▶ **GIVEN TASK**
Copy out, unchanged, the stretch of entries from the line containing "Task: Point to the 120 dimension value" through the line containing "Action: click(488, 430)".

▶ **LISTING**
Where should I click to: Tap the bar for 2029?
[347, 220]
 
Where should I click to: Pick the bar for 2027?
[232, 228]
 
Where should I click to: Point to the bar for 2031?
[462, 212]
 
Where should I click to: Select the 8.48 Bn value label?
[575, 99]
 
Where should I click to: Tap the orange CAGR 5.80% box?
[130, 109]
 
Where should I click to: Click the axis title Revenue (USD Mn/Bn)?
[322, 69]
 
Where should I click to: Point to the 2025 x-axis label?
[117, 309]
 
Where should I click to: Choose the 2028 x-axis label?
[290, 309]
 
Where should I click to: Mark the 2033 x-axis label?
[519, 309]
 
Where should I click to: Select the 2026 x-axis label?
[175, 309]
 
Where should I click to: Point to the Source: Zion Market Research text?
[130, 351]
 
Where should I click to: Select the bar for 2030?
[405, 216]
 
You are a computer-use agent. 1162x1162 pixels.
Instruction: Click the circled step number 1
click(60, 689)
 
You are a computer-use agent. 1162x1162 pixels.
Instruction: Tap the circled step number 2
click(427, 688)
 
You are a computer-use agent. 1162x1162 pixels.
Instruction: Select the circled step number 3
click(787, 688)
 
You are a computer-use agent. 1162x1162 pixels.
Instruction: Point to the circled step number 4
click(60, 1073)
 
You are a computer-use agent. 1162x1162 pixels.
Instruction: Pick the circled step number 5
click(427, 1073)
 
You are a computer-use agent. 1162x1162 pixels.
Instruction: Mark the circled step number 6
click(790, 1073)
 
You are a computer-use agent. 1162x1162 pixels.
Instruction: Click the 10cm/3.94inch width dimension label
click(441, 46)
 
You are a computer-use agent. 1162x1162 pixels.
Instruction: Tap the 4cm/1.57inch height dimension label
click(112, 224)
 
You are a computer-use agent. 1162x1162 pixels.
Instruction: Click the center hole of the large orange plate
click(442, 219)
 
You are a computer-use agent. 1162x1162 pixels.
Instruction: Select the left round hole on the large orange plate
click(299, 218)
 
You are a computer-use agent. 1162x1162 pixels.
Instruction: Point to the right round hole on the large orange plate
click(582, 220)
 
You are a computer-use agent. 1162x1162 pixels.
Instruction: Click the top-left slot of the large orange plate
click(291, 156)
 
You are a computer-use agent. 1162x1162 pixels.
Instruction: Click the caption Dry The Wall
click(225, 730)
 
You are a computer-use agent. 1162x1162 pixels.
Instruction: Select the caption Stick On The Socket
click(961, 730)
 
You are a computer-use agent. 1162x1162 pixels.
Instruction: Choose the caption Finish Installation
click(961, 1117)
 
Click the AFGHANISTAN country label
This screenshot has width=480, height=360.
---
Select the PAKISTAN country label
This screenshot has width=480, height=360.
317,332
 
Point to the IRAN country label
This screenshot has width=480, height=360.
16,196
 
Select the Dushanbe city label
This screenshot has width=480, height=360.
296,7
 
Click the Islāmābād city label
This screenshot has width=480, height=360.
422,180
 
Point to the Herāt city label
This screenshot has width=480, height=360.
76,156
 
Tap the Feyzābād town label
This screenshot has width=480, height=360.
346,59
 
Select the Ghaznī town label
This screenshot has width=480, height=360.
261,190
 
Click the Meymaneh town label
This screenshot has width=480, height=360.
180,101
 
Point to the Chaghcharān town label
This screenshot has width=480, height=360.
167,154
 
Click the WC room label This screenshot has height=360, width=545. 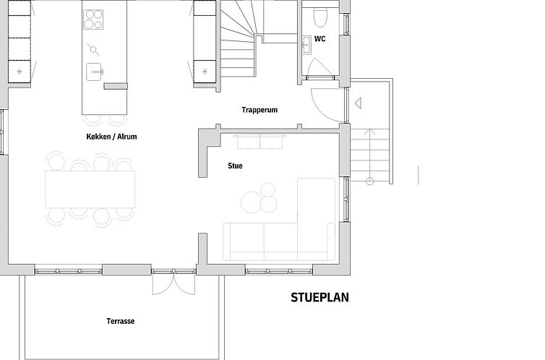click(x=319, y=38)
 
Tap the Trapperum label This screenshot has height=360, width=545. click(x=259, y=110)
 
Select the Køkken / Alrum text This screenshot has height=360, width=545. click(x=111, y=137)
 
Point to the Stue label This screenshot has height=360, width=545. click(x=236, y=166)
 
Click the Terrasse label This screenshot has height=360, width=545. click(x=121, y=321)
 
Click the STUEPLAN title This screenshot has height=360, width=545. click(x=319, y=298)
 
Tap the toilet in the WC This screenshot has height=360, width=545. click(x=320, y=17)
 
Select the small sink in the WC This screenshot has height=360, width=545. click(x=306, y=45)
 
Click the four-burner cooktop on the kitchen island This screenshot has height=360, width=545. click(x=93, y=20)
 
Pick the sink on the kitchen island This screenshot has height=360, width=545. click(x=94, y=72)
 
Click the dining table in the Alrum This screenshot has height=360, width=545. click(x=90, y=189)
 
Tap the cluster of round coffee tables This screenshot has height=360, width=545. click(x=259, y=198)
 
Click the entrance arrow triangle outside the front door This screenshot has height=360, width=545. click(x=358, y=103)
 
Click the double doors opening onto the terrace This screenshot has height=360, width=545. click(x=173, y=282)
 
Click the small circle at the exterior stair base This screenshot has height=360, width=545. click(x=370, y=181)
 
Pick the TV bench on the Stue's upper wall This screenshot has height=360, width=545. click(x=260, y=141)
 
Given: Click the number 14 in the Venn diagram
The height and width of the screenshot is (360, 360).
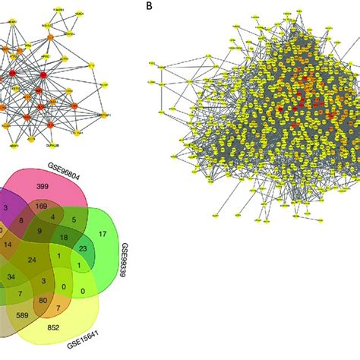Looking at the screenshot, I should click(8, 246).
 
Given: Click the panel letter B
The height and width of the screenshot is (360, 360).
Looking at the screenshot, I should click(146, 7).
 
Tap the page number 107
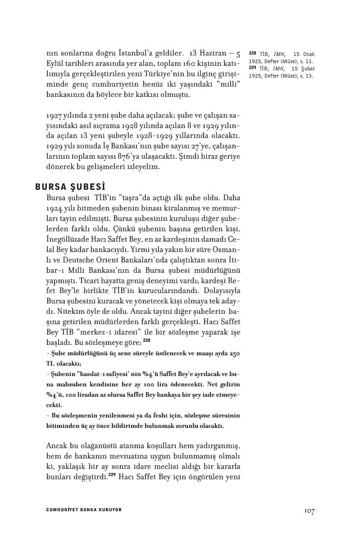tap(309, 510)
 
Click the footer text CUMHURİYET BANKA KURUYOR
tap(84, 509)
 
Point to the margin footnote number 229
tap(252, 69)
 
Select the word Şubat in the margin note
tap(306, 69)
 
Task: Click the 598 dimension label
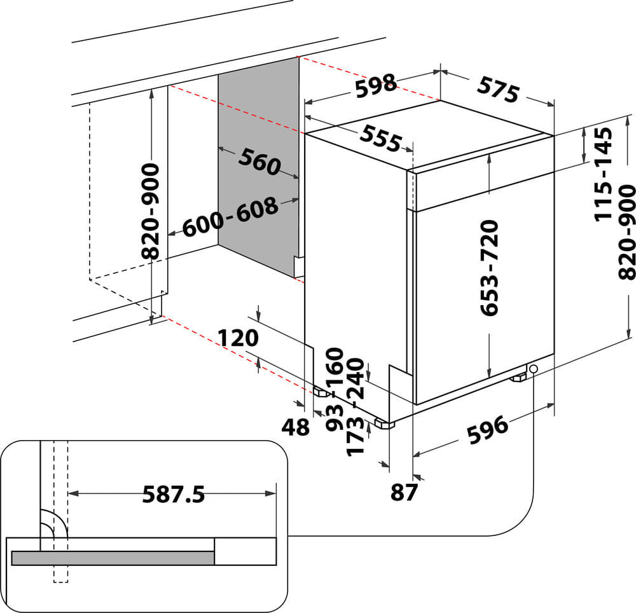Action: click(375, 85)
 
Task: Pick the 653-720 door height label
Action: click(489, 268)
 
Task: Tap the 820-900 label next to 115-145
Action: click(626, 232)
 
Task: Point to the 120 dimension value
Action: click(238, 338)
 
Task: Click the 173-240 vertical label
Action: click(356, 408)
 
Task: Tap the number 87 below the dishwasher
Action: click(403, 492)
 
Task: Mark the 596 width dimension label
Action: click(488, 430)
==
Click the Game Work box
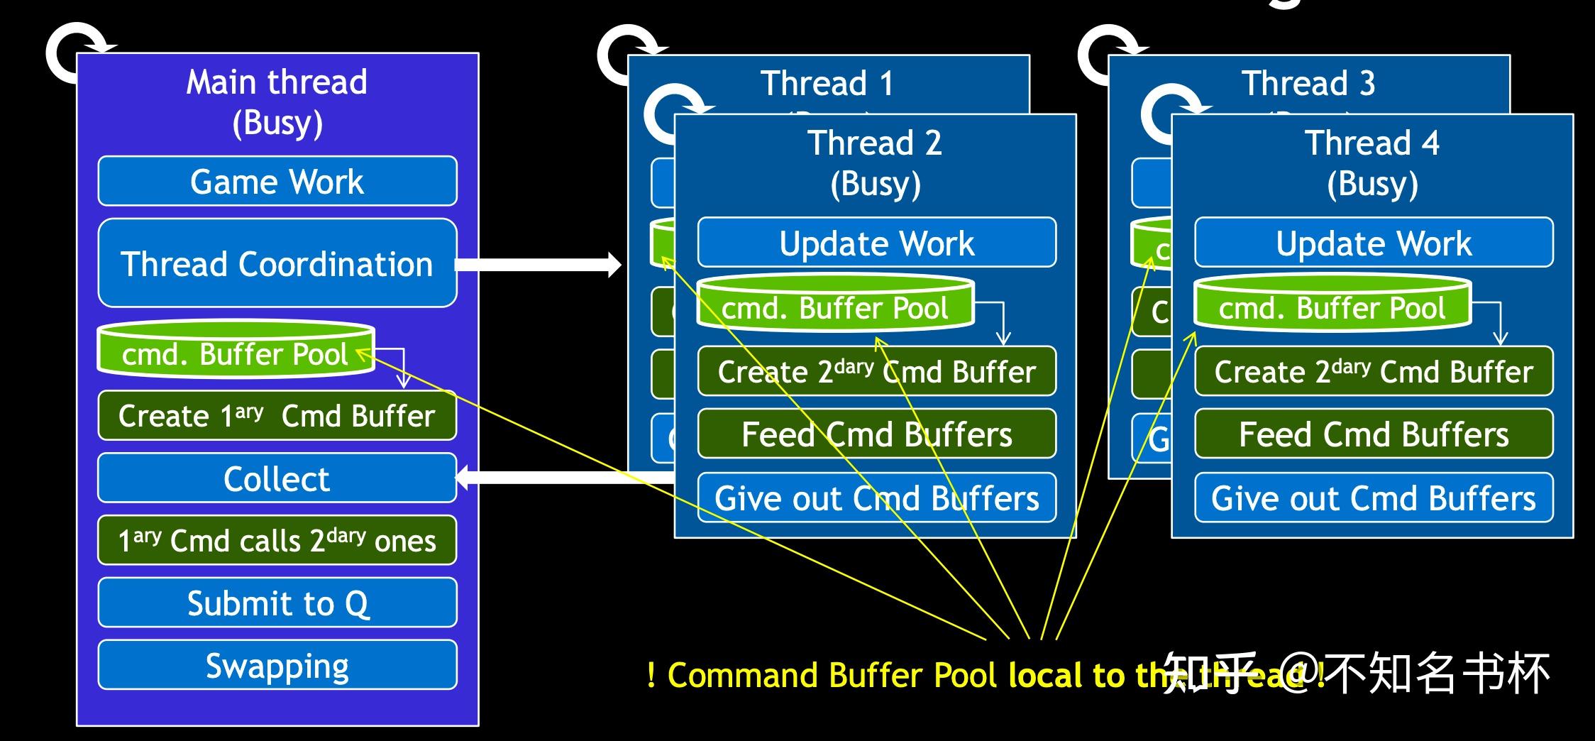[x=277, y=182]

▶ **EXERCISE ANSWER**
Task: Point to the 120 dimension value
Action: click(238, 338)
 
Task: Click the 173-240 vertical label
Action: click(356, 408)
 
Task: Tap the number 87 below the dishwasher
Action: click(403, 492)
 
Task: Mark the 596 width dimension label
Action: click(488, 430)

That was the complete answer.